Toyota has two weeks to accept or contest the proposed fine, Olivia Alair, a Transportation Department spokeswoman, said in an e-mail. If Toyota contests the penalty and a settlement isn't reached, “it would go to court,” she said.

“One of the biggest reasons to fight the fine would be to defend themselves from the language used by the Department of Transportation,” Ed Kim, an industry analyst for forecaster AutoPacific Inc. in Tustin, California, said in an interview. “That would seem to provide some firepower to attorneys that are suing the company.”

NHTSA's largest civil penalty was $1 million against General Motors in 2004 to settle charges that the company failed to conduct a timely recall involving windshield-wiper failures in about 581,000 vehicles.

‘Free Publicity'

“Both industry and government failed the test of putting the safety of America's drivers first” in the Toyota recalls, Representative Darrell Issa, the top Republican on the House Oversight and Government Reform Committee, one of three panels that has held hearings on Toyota actions, said in a statement Monday.

The proposed NHTSA fine may help consumers suing Toyota over sudden acceleration, said Houston attorney W. Mark Lanier, who has filed class-action and individual lawsuits related to the claims.

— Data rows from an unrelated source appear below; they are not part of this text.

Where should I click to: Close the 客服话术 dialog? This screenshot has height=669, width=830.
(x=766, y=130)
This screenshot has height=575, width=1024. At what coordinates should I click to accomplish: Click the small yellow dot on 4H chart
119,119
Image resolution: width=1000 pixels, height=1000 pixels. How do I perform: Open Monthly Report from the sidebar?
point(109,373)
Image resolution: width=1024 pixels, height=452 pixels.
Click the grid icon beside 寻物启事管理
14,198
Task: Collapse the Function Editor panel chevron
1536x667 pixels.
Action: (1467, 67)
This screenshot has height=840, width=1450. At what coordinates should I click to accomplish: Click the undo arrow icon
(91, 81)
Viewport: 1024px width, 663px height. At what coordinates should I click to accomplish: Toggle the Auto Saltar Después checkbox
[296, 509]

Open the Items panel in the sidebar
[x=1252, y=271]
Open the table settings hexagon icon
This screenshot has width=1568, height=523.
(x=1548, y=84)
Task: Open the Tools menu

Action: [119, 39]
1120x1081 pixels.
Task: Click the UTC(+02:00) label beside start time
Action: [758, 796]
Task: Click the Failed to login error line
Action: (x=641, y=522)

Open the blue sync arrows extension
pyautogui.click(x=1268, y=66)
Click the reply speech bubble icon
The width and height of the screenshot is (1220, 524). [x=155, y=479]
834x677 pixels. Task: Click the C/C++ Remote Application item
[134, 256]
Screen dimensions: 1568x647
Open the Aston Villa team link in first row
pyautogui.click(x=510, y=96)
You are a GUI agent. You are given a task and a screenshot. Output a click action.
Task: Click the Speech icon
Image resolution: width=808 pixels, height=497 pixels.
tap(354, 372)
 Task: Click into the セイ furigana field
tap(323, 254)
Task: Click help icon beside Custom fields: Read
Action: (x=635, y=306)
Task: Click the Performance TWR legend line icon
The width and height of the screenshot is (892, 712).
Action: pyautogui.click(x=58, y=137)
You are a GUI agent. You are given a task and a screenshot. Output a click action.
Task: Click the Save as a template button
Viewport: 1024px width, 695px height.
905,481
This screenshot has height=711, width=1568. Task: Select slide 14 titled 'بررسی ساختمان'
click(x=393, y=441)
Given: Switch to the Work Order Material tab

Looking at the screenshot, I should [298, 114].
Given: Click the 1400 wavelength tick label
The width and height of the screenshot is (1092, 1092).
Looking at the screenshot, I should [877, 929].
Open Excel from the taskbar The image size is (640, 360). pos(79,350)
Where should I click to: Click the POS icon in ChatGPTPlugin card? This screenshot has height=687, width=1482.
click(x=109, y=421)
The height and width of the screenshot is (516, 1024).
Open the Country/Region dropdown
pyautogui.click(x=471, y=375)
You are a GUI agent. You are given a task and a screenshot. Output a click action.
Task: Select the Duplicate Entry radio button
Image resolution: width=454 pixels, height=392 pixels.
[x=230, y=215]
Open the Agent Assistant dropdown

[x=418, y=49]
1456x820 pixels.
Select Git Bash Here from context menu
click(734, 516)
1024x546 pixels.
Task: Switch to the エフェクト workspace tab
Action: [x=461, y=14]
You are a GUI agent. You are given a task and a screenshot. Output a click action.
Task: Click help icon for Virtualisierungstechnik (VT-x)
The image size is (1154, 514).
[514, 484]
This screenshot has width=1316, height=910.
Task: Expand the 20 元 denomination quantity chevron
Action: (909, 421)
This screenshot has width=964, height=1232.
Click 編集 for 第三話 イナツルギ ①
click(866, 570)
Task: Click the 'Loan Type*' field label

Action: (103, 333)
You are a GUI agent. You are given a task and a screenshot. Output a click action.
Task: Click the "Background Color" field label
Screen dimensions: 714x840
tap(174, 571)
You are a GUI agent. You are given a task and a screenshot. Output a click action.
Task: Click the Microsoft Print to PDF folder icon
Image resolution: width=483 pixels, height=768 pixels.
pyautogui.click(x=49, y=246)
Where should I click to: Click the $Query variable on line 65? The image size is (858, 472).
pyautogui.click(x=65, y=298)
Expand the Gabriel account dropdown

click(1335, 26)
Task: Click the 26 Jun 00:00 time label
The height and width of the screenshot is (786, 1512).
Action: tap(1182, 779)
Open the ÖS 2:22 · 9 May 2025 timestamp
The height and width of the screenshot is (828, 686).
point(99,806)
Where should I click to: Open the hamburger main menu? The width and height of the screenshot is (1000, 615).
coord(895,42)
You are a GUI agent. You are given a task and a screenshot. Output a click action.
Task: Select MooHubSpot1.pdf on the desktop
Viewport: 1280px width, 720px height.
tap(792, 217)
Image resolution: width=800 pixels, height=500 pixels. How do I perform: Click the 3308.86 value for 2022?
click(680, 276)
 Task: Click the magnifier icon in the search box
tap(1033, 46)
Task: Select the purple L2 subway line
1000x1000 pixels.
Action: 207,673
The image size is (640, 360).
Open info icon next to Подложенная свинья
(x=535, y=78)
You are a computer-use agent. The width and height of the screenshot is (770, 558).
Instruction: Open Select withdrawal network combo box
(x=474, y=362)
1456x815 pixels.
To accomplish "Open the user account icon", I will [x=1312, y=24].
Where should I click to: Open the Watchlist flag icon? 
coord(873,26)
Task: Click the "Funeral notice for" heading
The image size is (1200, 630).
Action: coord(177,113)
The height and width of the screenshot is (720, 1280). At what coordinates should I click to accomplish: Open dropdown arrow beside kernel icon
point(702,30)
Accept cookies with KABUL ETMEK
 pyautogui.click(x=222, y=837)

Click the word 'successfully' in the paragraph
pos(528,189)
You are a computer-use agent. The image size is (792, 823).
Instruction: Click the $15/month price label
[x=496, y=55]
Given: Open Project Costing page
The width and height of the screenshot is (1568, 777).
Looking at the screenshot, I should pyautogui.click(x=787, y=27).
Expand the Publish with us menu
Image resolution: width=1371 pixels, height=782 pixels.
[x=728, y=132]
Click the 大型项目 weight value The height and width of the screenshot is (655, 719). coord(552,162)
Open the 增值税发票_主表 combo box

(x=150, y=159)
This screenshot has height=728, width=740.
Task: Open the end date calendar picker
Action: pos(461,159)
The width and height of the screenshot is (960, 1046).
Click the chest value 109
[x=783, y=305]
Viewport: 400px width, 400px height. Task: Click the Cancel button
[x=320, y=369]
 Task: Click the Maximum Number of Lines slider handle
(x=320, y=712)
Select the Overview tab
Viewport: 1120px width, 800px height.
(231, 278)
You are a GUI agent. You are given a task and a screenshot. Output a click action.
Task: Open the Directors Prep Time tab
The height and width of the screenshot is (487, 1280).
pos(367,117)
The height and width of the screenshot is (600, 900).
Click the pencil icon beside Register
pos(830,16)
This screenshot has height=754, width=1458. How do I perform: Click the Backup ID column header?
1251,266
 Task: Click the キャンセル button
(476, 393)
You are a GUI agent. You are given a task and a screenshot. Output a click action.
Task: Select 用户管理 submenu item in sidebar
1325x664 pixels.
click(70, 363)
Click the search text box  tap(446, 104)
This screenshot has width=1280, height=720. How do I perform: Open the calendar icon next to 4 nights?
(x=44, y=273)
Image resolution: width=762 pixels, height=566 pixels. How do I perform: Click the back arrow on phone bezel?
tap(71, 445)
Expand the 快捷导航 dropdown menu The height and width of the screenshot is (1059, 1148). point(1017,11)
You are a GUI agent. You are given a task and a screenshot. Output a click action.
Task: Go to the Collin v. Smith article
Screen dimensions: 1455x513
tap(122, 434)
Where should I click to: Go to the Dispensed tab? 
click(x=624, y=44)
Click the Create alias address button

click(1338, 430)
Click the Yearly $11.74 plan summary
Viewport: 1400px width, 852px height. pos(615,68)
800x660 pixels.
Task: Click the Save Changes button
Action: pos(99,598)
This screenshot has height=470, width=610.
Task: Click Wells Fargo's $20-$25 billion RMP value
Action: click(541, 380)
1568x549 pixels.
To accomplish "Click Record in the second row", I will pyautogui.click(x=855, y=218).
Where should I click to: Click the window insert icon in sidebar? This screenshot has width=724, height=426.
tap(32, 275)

“Toyota is spending millions of dollars on public relations right now to sway consumers or a potential jury pool,” Lanier said in a phone interview. The fine “is free publicity that counters Toyota.” The penalty probably couldn't be introduced in court because “it's not like a criminal finding in that there was due process,” he said.

Toyota is facing at least 177 consumer and shareholder lawsuits seeking class-action status and at least 56 suits claiming personal injuries or deaths caused by sudden acceleration incidents, according to data compiled by Bloomberg. Lanier has filed two personal injury cases and is considering filing about 100 others, including a dozen involving deaths, he said.